By Erin Jennings
Trips To The grocery store or library may seem like run-of-the-mill outings for most people. But for a growing number of Bainbridge Island residents who cannot drive, those errands would be impossible if not for the help of Island Volunteer Caregivers. “Most of the requests our volunteers fill surround transportation issues—trips to the doctor, to the Senior Center,” said IVC program manager Robin Gaphni, “but we’re getting more and more companionship requests from people who need social interactions.” And like transportation requests, companionship requests run the gamut: a weekly coffee date, a standing game of gin rummy or reading aloud to someone whose eyesight is failing.
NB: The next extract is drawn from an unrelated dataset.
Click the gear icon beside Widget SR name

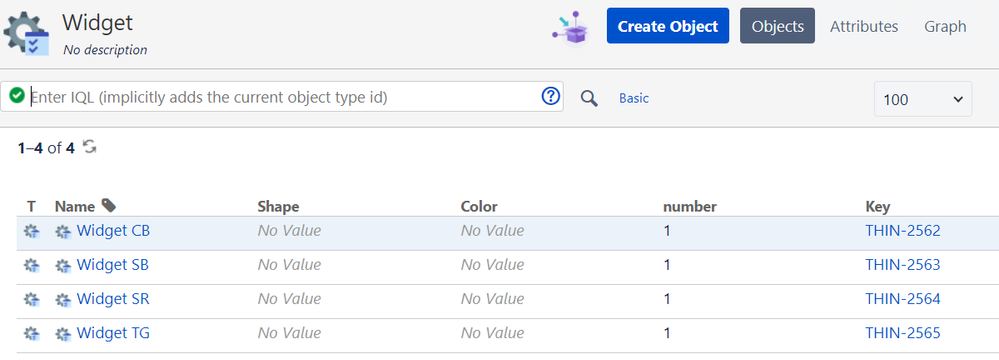(x=62, y=299)
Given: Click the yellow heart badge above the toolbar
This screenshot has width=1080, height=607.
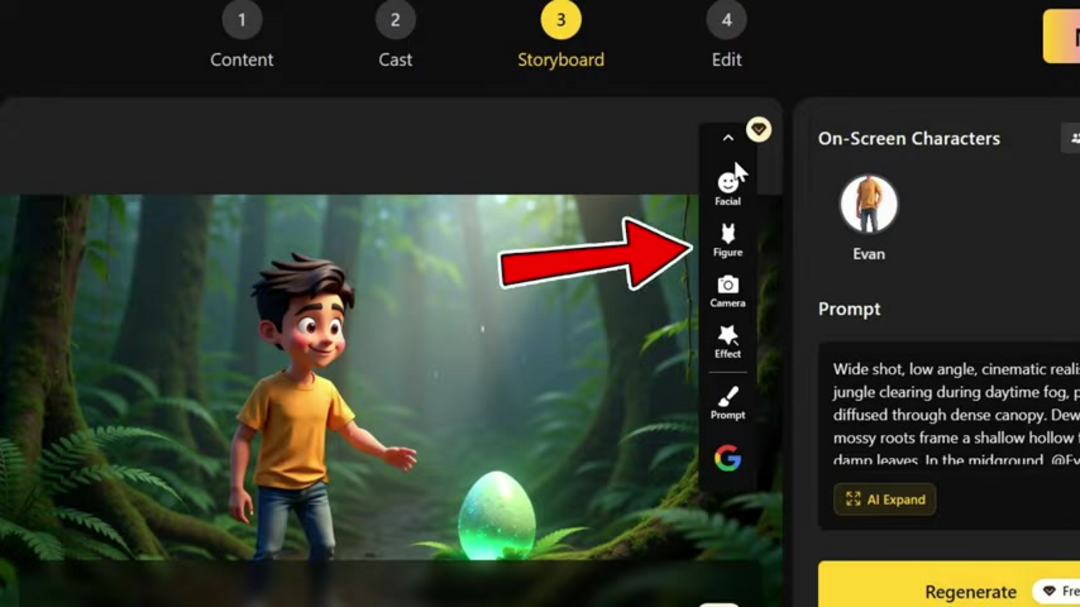Looking at the screenshot, I should coord(759,130).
IVC began in 1996 as a resource to fill unmet needs in the community. It was previously known as Interfaith Volunteer Caregivers, but recently changed its name to better reflect those they serve. “We were hearing from a lot of people who said they were reluctant to call us for assistance because they didn’t belong to a faith community,” said executive director Rita Elsberry. “We didn’t want our name to be a barrier to anyone. Our name change hasn’t changed who we are or what we do, but it has helped us reach more people.”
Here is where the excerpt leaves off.